Start Data supplied
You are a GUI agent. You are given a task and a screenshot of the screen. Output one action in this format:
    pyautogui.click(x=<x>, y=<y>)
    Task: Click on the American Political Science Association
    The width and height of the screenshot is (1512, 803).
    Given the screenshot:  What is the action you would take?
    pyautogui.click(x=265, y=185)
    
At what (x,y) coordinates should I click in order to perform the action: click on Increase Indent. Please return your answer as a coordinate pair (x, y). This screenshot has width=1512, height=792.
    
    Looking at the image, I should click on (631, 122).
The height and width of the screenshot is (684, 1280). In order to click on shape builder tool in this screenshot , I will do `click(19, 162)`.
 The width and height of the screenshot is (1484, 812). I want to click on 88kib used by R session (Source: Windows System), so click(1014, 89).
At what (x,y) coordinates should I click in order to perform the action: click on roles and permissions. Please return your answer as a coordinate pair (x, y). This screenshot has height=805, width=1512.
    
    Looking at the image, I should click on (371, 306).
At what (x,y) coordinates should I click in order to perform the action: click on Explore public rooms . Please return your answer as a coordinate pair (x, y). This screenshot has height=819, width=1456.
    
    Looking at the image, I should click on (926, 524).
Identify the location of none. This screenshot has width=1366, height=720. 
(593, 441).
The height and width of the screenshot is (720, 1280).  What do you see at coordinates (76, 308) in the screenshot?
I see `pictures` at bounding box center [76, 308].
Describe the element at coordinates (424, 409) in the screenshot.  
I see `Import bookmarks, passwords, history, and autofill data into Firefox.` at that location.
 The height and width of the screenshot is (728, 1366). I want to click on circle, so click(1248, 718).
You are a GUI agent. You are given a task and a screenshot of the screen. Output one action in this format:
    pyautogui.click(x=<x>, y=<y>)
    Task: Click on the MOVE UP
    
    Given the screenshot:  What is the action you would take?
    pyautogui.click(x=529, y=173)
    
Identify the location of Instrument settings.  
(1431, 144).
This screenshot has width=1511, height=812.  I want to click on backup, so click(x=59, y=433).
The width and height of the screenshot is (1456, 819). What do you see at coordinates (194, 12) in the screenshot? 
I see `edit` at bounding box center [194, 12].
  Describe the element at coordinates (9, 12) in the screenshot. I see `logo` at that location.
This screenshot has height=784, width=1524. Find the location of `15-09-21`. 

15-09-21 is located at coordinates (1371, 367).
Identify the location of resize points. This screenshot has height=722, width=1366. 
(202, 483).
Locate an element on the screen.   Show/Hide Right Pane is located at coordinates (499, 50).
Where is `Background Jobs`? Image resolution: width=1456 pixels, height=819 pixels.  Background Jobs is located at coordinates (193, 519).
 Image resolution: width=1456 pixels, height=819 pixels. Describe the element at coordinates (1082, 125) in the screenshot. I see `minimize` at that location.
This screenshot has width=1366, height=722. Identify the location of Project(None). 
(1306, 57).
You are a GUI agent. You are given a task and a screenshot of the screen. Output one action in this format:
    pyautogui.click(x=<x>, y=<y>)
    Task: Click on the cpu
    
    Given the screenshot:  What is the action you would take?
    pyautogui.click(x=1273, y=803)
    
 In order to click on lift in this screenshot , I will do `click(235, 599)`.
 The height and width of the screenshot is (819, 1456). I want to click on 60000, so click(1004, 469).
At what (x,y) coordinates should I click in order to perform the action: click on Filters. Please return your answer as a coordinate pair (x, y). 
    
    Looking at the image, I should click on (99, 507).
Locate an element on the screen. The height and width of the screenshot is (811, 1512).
End Data supplied
## Task details
Reproduce the items verbatim, starting at their first line and ending with the line that contains "pyautogui.click(x=265, y=185)", both ends included.

## Output for this exercise
You are a GUI agent. You are given a task and a screenshot of the screen. Output one action in this format:
    pyautogui.click(x=<x>, y=<y>)
    Task: Click on the American Political Science Association
    The width and height of the screenshot is (1512, 803).
    Given the screenshot:  What is the action you would take?
    pyautogui.click(x=265, y=185)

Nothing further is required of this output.